- [Given passage]:
begin
Each predicative unit in a composite sentence makes up a clause in it, so that a clause as part of a composite
sentence corresponds, to a separate sentence as part of a contextual sequence. E.g.:
When I sat down to dinner I looked for an opportunity to slip in casually the information that I had by
accident run across the Drifiields; but news travelled fast in Blackstable (S. Maugham).
The cited composite sentence includes four clauses which are related to one another on different semantic
grounds. The sentences underlying the clauses are the following.
I sat down to dinner. I looked for an opportunity to slip in casually the information. I had by accident run
across the Drifiields. News travelled fast in Blackstable.
The correspondence of a predicative clause to a separate sentence is self-evident. On the other hand, the
correspondence of a composite sentence to a genuine, logically connected sequence of simple sentences
(underlying its clauses) is not evident at all; moreover, such kind of correspondence is in fact not obligatory,
which is the very cause of the existence of the composite sentence in a language. Indeed, in the given example
the independent sentences reconstructed from the predicative clauses do not make up any coherently presented
situational unity; they are just so many utterances each expressing an event of self-sufficient significance. By
way of rearrangement and the use of semantic connectors we may make them into a more or less explanatory
situational sequence, but the exposition of the genuine logic of events, i.e. their presentation as natural parts of a
unity achieved by the composite sentence will not be, and is not to be replaced in principle. Cf:.
I ran by accident across the Driffields. At some time later on I sat down to dinner. While participating in the
general conversation, I looked for an opportunity to slip in casually the information about my meeting them.
But news travelled fast in Blackstable.
The logical difference between the given composite sentence and its contextually coherent de-compositional
presentation is that whereas the composite sentence exposes as its logical centre, i.e. the core of its purpose of
communication, the intention of the speaker to inform his table-companions of a certain fact (which turns out to
be already known to them), the sentential sequence expresses the events in their natural temporal succession,
which actually destroys the original purpose of communication. Any formation of a sentential sequence more
equivalent to the given composite sentence by its semantic status than the one shown above has to be expanded
by additional elucidative prop-utterances with back-references; and all the same, the resulting contextual string,
if it is intended as a real informational substitute for the initial composite, will hardly be effected without the
help of some kind of essentially composite sentence constructions included in it (let the reader himself try to
construct an equivalent textual sequence meeting the described semantic requirements).
end
- [Data]:
begin
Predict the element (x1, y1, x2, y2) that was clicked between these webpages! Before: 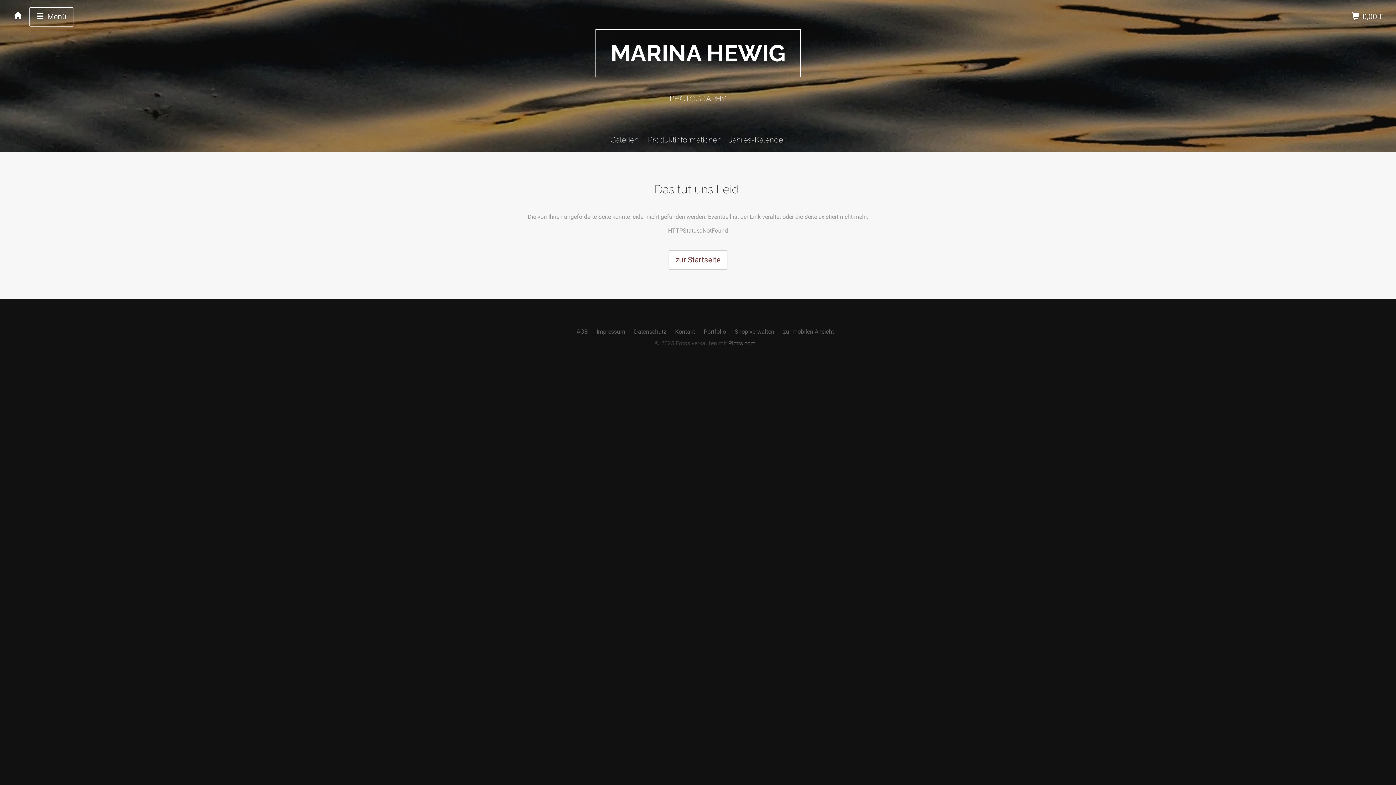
end
- [Aim]: In the passage on composite sentences, how does the sequence of simple sentences present the events, unlike the original composite sentence?

- [Output]: It expresses the events in their natural temporal succession.